*Source passage*.
4 Comments

  1. I loved this novel, it questioned the nature of being human against an alien background… The possibility of being deconstructed… the loss of any sense of self… of what is known…
    Tricia Sullivan managed to explore meaning at the boundary of human consciousness, using AI as the vehicle…not an easy task. I loved the notion of conscious intelligence being embodied in the algae and bacteria of T’Nane, within the basic building blocks of organic life. This book earned its award ten times over with a capacity to take the reader outside the box of their conditioned thought processes.

    1. Given that the review was written sixteen years ago, I’m sure that I’d like the book a lot more today than I did back then.

*Extracted entries*.

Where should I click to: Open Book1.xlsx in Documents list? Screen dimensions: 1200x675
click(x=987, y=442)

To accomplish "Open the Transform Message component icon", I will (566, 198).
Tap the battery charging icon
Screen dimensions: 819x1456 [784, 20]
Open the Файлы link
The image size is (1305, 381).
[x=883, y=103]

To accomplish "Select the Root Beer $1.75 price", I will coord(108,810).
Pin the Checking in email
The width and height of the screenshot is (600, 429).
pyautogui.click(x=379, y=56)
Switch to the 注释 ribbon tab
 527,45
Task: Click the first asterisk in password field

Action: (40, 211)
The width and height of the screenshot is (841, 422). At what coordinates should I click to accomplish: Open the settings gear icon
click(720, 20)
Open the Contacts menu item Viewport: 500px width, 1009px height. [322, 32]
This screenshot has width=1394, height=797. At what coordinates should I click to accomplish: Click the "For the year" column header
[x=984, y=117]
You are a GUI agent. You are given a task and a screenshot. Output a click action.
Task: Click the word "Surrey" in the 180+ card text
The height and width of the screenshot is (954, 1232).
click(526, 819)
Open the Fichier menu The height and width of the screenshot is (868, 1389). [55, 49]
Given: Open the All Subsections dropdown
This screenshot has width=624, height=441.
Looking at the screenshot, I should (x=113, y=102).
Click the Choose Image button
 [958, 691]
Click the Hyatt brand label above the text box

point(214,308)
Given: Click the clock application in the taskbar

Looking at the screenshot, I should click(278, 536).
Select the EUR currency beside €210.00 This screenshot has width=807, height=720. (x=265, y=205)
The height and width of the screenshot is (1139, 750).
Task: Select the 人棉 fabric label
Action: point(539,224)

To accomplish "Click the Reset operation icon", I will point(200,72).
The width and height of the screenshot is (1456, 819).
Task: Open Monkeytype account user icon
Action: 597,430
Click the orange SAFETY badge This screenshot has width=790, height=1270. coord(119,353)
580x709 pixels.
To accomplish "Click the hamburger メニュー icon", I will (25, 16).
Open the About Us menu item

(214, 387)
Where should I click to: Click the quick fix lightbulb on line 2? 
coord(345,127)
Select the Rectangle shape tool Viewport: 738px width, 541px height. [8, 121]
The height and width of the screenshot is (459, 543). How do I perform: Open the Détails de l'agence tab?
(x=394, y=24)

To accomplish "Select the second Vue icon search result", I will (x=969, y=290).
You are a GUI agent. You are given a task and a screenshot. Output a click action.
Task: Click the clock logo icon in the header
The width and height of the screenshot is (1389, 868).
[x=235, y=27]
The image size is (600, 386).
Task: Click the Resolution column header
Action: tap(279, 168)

*Questions*.
(1) In the reader comments on the novel, rewrite the paragraph that begins "Tricia Sullivan managed to explore" more briefly, keeping its main points.
(2) Write what comes next in the reader comments on the novel, carrying on after the last reply.

*Per-task outputs*.
(1) Tricia Sullivan used AI to explore meaning at the edge of human consciousness, a difficult task. The commenter loved the idea of conscious intelligence living in the algae and bacteria of T'Nane, the basic building blocks of organic life. The commenter felt the book earned its award many times over by taking readers beyond their conditioned thinking.

(2)
  2. Hmmm… time and the net… Brings a whole new level of meaning to Reader Response Theory 😉

    1. Given that this site is now celebrating its twentieth anniversary, I’ve been thinking a bit too much about the perils and profits of having dumped my opinions on-line for two decades. The dirty secret of biblio-blogging is that it’s more often about the blogger than the books, and none of us thinks exactly the same thing twenty (or ten, or five) years later. I have started re-reading once-favorite novels that I’m now finding quite a bit less favorite, while I’m finding some worth in other works that once seemed so insipid. So it goes. Reader Response Criticism is real!